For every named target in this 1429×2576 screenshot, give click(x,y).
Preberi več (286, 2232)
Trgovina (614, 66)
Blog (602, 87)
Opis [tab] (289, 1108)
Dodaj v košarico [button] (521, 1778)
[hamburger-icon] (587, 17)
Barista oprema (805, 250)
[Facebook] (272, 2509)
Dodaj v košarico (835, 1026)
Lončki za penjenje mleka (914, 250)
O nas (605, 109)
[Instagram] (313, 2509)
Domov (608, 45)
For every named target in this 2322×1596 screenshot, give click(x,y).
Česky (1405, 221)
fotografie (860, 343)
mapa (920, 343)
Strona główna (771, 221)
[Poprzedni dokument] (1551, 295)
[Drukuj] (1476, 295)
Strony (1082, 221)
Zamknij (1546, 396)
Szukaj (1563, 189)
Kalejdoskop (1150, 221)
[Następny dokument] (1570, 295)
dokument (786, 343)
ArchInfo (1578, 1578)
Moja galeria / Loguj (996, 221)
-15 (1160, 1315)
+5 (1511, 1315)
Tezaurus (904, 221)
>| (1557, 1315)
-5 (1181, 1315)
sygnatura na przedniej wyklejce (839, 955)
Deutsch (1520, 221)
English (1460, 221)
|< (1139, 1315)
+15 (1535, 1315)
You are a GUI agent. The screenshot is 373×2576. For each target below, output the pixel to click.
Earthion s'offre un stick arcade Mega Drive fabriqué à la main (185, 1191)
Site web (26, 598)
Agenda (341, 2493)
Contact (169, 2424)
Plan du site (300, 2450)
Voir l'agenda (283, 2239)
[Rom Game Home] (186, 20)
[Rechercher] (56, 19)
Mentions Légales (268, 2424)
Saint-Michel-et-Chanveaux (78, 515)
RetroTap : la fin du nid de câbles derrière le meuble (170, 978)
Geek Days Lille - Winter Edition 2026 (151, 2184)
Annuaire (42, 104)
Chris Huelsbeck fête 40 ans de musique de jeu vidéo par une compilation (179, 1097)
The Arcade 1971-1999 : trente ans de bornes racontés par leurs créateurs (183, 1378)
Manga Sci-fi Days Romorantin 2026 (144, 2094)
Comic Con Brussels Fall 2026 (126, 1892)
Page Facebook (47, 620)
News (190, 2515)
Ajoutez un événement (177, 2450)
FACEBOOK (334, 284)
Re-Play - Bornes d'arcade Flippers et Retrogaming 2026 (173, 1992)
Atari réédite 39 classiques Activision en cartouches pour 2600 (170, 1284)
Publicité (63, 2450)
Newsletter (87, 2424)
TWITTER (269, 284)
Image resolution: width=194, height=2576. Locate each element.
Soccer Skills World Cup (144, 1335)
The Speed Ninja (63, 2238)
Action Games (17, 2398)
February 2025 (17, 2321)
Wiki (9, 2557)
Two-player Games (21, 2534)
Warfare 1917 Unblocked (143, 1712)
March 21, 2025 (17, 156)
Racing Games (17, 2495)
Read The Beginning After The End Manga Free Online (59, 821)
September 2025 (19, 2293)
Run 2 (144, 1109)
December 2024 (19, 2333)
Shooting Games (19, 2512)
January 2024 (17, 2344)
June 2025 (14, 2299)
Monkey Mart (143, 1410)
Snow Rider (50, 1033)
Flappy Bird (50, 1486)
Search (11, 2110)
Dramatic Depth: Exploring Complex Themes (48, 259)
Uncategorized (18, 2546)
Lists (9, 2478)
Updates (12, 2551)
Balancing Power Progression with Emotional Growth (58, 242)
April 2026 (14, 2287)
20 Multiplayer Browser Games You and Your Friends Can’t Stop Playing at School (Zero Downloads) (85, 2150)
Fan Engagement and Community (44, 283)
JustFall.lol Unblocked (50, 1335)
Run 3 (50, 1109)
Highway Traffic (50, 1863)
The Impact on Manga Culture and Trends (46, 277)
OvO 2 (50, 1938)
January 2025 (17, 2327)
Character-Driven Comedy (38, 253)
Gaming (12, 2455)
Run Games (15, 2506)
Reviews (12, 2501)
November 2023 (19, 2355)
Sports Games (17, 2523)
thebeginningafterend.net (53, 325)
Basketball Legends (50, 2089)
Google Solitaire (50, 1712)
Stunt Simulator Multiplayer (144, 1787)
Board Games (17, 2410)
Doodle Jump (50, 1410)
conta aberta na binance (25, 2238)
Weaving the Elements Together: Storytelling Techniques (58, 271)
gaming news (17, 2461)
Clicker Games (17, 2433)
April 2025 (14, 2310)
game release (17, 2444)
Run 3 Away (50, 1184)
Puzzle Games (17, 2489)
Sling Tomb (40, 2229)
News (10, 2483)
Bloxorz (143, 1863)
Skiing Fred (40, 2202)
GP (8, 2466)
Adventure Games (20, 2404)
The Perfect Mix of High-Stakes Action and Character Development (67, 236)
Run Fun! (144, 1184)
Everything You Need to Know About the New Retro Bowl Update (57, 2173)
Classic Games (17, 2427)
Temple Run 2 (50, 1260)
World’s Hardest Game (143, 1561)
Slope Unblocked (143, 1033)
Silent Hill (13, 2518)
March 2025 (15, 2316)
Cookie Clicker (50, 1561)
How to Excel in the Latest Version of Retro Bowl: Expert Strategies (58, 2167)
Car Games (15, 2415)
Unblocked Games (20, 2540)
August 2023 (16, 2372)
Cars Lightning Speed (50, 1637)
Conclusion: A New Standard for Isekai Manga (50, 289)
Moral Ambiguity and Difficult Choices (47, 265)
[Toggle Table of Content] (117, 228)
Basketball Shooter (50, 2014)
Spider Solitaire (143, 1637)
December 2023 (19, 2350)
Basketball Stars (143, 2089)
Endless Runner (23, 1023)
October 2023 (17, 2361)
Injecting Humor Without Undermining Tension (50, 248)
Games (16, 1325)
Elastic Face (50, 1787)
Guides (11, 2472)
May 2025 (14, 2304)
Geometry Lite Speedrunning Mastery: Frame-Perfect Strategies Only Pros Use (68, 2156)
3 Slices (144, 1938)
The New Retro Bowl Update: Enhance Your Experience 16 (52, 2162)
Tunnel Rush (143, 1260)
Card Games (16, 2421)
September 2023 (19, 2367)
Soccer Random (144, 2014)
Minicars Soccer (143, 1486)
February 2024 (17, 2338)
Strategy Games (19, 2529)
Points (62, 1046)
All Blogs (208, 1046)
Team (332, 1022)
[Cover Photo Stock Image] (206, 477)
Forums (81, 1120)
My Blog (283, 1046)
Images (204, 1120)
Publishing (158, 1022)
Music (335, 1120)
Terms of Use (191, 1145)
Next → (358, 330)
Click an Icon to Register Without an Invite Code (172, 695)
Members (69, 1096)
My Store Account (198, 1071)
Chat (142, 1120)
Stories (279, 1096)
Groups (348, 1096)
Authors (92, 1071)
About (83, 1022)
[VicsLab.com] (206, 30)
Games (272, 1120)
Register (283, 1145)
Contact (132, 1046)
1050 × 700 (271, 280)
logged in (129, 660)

▶ [Assignment]
Retype the material in full, character for character.

▶ [Problem solution]
For every named target in this 1429×2576 screenshot, give click(x,y).
Preberi več (286, 2232)
Trgovina (614, 66)
Blog (602, 87)
Opis [tab] (289, 1108)
Dodaj v košarico [button] (521, 1778)
[hamburger-icon] (587, 17)
Barista oprema (805, 250)
[Facebook] (272, 2509)
Dodaj v košarico (835, 1026)
Lončki za penjenje mleka (914, 250)
O nas (605, 109)
[Instagram] (313, 2509)
Domov (608, 45)
For every named target in this 2322×1596 screenshot, give click(x,y).
Česky (1405, 221)
fotografie (860, 343)
mapa (920, 343)
Strona główna (771, 221)
[Poprzedni dokument] (1551, 295)
[Drukuj] (1476, 295)
Strony (1082, 221)
Zamknij (1546, 396)
Szukaj (1563, 189)
Kalejdoskop (1150, 221)
[Następny dokument] (1570, 295)
dokument (786, 343)
ArchInfo (1578, 1578)
Moja galeria / Loguj (996, 221)
-15 (1160, 1315)
+5 (1511, 1315)
Tezaurus (904, 221)
>| (1557, 1315)
-5 (1181, 1315)
sygnatura na przedniej wyklejce (839, 955)
Deutsch (1520, 221)
English (1460, 221)
|< (1139, 1315)
+15 (1535, 1315)
You are a GUI agent. The screenshot is 373×2576. For each target below, output the pixel to click.
Earthion s'offre un stick arcade Mega Drive fabriqué à la main (185, 1191)
Site web (26, 598)
Agenda (341, 2493)
Contact (169, 2424)
Plan du site (300, 2450)
Voir l'agenda (283, 2239)
[Rom Game Home] (186, 20)
[Rechercher] (56, 19)
Mentions Légales (268, 2424)
Saint-Michel-et-Chanveaux (78, 515)
RetroTap : la fin du nid de câbles derrière le meuble (170, 978)
Geek Days Lille - Winter Edition 2026 (151, 2184)
Annuaire (42, 104)
Chris Huelsbeck fête 40 ans de musique de jeu vidéo par une compilation (179, 1097)
The Arcade 1971-1999 : trente ans de bornes racontés par leurs créateurs (183, 1378)
Manga Sci-fi Days Romorantin 2026 (144, 2094)
Comic Con Brussels Fall 2026 (126, 1892)
Page Facebook (47, 620)
News (190, 2515)
Ajoutez un événement (177, 2450)
FACEBOOK (334, 284)
Re-Play - Bornes d'arcade Flippers et Retrogaming 2026 (173, 1992)
Atari réédite 39 classiques Activision en cartouches pour 2600 (170, 1284)
Publicité (63, 2450)
Newsletter (87, 2424)
TWITTER (269, 284)
Image resolution: width=194, height=2576. Locate each element.
Soccer Skills World Cup (144, 1335)
The Speed Ninja (63, 2238)
Action Games (17, 2398)
February 2025 (17, 2321)
Wiki (9, 2557)
Two-player Games (21, 2534)
Warfare 1917 Unblocked (143, 1712)
March 21, 2025 (17, 156)
Racing Games (17, 2495)
Read The Beginning After The End Manga Free Online (59, 821)
September 2025 (19, 2293)
Run 2 (144, 1109)
December 2024 (19, 2333)
Shooting Games (19, 2512)
January 2024 (17, 2344)
June 2025 (14, 2299)
Monkey Mart (143, 1410)
Snow Rider (50, 1033)
Flappy Bird (50, 1486)
Search (11, 2110)
Dramatic Depth: Exploring Complex Themes (48, 259)
Uncategorized (18, 2546)
Lists (9, 2478)
Updates (12, 2551)
Balancing Power Progression with Emotional Growth (58, 242)
April 2026 (14, 2287)
20 Multiplayer Browser Games You and Your Friends Can’t Stop Playing at School (Zero Downloads) (85, 2150)
Fan Engagement and Community (44, 283)
JustFall.lol Unblocked (50, 1335)
Run 3 (50, 1109)
Highway Traffic (50, 1863)
The Impact on Manga Culture and Trends (46, 277)
OvO 2 (50, 1938)
January 2025 (17, 2327)
Character-Driven Comedy (38, 253)
Gaming (12, 2455)
Run Games (15, 2506)
Reviews (12, 2501)
November 2023 (19, 2355)
Sports Games (17, 2523)
thebeginningafterend.net (53, 325)
Basketball Legends (50, 2089)
Google Solitaire (50, 1712)
Stunt Simulator Multiplayer (144, 1787)
Board Games (17, 2410)
Doodle Jump (50, 1410)
conta aberta na binance (25, 2238)
Weaving the Elements Together: Storytelling Techniques (58, 271)
gaming news (17, 2461)
Clicker Games (17, 2433)
April 2025 (14, 2310)
game release (17, 2444)
Run 3 Away (50, 1184)
Puzzle Games (17, 2489)
Sling Tomb (40, 2229)
News (10, 2483)
Bloxorz (143, 1863)
Skiing Fred (40, 2202)
GP (8, 2466)
Adventure Games (20, 2404)
The Perfect Mix of High-Stakes Action and Character Development (67, 236)
Run Fun! (144, 1184)
Everything You Need to Know About the New Retro Bowl Update (57, 2173)
Classic Games (17, 2427)
Temple Run 2 (50, 1260)
World’s Hardest Game (143, 1561)
Slope Unblocked (143, 1033)
Silent Hill (13, 2518)
March 2025 (15, 2316)
Cookie Clicker (50, 1561)
How to Excel in the Latest Version of Retro Bowl: Expert Strategies (58, 2167)
Car Games (15, 2415)
Unblocked Games (20, 2540)
August 2023 (16, 2372)
Cars Lightning Speed (50, 1637)
Conclusion: A New Standard for Isekai Manga (50, 289)
Moral Ambiguity and Difficult Choices (47, 265)
[Toggle Table of Content] (117, 228)
Basketball Shooter (50, 2014)
Spider Solitaire (143, 1637)
December 2023 (19, 2350)
Basketball Stars (143, 2089)
Endless Runner (23, 1023)
October 2023 (17, 2361)
Injecting Humor Without Undermining Tension (50, 248)
Games (16, 1325)
Elastic Face (50, 1787)
Guides (11, 2472)
May 2025 (14, 2304)
Geometry Lite Speedrunning Mastery: Frame-Perfect Strategies Only Pros Use (68, 2156)
3 Slices (144, 1938)
The New Retro Bowl Update: Enhance Your Experience 16 (52, 2162)
Tunnel Rush (143, 1260)
Card Games (16, 2421)
September 2023 (19, 2367)
Soccer Random (144, 2014)
Minicars Soccer (143, 1486)
February 2024 (17, 2338)
Strategy Games (19, 2529)
Points (62, 1046)
All Blogs (208, 1046)
Team (332, 1022)
[Cover Photo Stock Image] (206, 477)
Forums (81, 1120)
My Blog (283, 1046)
Images (204, 1120)
Publishing (158, 1022)
Music (335, 1120)
Terms of Use (191, 1145)
Next → (358, 330)
Click an Icon to Register Without an Invite Code (172, 695)
Members (69, 1096)
My Store Account (198, 1071)
Chat (142, 1120)
Stories (279, 1096)
Groups (348, 1096)
Authors (92, 1071)
About (83, 1022)
[VicsLab.com] (206, 30)
Games (272, 1120)
Register (283, 1145)
Contact (132, 1046)
1050 × 700 (271, 280)
logged in (129, 660)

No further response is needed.